CUSTOM MODULE SOURCES
       Besides the sources as provided by the general "CPAN" mirrors, it's possible to add your
       own sources list to your "CPANPLUS" index.

       The methodology behind this works much like "Debian's apt-sources".

       The methods below show you how to make use of this functionality. Also note that most of
       these methods are available through the default shell plugin command "/cs", making them
       available as shortcuts through the shell and via the commandline.

   %files = $cb->list_custom_sources
       Returns a mapping of registered custom sources and their local indices as follows:

	   /full/path/to/local/index => http://remote/source

       Note that any file starting with an "#" is being ignored.

   $local_index = $cb->add_custom_source( uri => URI, [verbose => BOOL] );
       Adds an "URI" to your own sources list and mirrors its index. See the documentation on
       "$cb->update_custom_source" on how this is done.

       Returns the full path to the local index on success, or false on failure.

       Note that when adding a new "URI", the change to the in-memory tree is not saved until you
       rebuild or save the tree to disk again. You can do this using the "$cb->reload_indices"
       method.

   $local_index = $cb->remove_custom_source( uri => URI, [verbose => BOOL] );
       Removes an "URI" from your own sources list and removes its index.

       To find out what "URI"s you have as part of your own sources list, use the
       "$cb->list_custom_sources" method.

       Returns the full path to the deleted local index file on success, or false on failure.

   $bool = $cb->update_custom_source( [remote => URI] );
       Updates the indexes for all your custom sources. It does this by fetching a file called
       "packages.txt" in the root of the custom sources's "URI".  If you provide the "remote"

^^^^^^^^^^^^^^^^

- _Task list_
1. Reproduce the custom module sources text in full, word for word.
2. Arrange the part of the rows that opens with the line containing "Given: Switch to the 投資服務 tab" and closes with the line containing "Open the flag" as a JSON list of strings, one string per line, with both of those lines included and blank lines left out. Give only that list.

- _Extracted entries_
^^^^^^^^^^^^^^^^

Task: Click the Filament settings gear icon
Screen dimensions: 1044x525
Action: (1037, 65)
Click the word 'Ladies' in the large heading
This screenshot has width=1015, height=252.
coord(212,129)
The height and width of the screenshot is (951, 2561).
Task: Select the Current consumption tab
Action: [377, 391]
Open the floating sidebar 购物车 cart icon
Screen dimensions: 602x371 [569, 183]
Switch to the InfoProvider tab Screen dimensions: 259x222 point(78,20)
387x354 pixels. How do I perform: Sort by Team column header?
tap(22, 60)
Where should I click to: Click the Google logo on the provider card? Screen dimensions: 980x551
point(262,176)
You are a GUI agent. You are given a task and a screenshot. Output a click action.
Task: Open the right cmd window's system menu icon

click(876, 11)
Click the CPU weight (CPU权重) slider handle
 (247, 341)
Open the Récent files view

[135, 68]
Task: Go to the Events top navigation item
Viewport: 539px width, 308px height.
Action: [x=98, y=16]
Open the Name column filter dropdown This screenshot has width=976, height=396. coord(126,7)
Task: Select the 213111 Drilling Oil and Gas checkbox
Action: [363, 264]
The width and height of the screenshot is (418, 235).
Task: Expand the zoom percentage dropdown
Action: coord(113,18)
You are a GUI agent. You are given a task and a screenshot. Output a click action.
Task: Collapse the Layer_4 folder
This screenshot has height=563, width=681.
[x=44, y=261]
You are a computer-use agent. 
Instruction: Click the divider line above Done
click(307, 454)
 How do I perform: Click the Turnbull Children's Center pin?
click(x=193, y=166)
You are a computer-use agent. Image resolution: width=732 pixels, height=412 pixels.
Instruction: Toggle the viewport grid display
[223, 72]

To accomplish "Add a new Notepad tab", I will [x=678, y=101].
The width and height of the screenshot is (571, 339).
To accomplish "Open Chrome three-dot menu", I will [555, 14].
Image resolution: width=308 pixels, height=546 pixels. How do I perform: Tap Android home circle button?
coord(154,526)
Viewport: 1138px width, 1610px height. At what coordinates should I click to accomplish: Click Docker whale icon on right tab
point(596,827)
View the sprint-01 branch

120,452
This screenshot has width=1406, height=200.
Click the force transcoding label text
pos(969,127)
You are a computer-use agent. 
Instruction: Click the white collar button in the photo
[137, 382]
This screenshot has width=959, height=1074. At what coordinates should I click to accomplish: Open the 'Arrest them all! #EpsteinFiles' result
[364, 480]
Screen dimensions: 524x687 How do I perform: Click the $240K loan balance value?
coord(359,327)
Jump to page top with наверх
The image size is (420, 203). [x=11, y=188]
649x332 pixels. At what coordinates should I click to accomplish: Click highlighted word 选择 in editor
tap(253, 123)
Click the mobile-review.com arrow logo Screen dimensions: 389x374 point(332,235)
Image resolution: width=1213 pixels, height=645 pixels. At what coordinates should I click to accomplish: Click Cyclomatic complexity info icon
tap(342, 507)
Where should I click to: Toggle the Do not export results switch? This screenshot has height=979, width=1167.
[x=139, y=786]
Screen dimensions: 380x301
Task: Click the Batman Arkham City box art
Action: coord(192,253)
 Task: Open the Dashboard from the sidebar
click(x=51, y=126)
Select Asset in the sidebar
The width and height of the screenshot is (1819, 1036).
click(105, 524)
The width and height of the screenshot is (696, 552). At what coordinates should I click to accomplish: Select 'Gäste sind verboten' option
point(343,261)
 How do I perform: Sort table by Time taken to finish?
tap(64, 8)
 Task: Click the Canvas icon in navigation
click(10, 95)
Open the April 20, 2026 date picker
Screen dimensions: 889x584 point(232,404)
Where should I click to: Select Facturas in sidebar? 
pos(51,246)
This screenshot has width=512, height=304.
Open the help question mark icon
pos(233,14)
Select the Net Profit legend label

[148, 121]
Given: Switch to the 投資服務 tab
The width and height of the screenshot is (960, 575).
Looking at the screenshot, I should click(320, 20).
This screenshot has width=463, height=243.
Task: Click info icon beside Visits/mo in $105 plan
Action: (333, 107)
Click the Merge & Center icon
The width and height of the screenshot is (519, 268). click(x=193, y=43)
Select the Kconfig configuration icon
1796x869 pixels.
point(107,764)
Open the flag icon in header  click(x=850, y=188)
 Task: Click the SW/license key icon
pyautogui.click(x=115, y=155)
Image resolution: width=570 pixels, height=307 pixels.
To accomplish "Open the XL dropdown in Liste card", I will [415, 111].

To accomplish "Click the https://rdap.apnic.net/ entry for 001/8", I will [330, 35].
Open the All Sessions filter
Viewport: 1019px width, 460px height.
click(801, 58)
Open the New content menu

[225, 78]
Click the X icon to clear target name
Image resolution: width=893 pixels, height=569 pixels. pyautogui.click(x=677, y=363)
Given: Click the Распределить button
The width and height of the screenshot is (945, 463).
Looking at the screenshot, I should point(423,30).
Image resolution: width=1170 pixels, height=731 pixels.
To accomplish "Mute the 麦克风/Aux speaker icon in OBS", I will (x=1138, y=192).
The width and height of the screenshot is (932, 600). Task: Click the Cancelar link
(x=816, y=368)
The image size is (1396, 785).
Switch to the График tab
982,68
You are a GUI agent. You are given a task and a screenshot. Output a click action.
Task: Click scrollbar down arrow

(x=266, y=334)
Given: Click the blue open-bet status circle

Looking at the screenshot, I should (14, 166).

^^^^^^^^^^^^^^^^

- _Outputs in order_
1.
CUSTOM MODULE SOURCES
       Besides the sources as provided by the general "CPAN" mirrors, it's possible to add your
       own sources list to your "CPANPLUS" index.

       The methodology behind this works much like "Debian's apt-sources".

       The methods below show you how to make use of this functionality. Also note that most of
       these methods are available through the default shell plugin command "/cs", making them
       available as shortcuts through the shell and via the commandline.

   %files = $cb->list_custom_sources
       Returns a mapping of registered custom sources and their local indices as follows:

	   /full/path/to/local/index => http://remote/source

       Note that any file starting with an "#" is being ignored.

   $local_index = $cb->add_custom_source( uri => URI, [verbose => BOOL] );
       Adds an "URI" to your own sources list and mirrors its index. See the documentation on
       "$cb->update_custom_source" on how this is done.

       Returns the full path to the local index on success, or false on failure.

       Note that when adding a new "URI", the change to the in-memory tree is not saved until you
       rebuild or save the tree to disk again. You can do this using the "$cb->reload_indices"
       method.

   $local_index = $cb->remove_custom_source( uri => URI, [verbose => BOOL] );
       Removes an "URI" from your own sources list and removes its index.

       To find out what "URI"s you have as part of your own sources list, use the
       "$cb->list_custom_sources" method.

       Returns the full path to the deleted local index file on success, or false on failure.

   $bool = $cb->update_custom_source( [remote => URI] );
       Updates the indexes for all your custom sources. It does this by fetching a file called
       "packages.txt" in the root of the custom sources's "URI".  If you provide the "remote"

2.
[
  "Given: Switch to the 投資服務 tab",
  "The width and height of the screenshot is (960, 575).",
  "Looking at the screenshot, I should click(320, 20).",
  "This screenshot has width=463, height=243.",
  "Task: Click info icon beside Visits/mo in $105 plan",
  "Action: (333, 107)",
  "Click the Merge & Center icon",
  "The width and height of the screenshot is (519, 268). click(x=193, y=43)",
  "Select the Kconfig configuration icon",
  "1796x869 pixels.",
  "point(107,764)",
  "Open the flag icon in header  click(x=850, y=188)"
]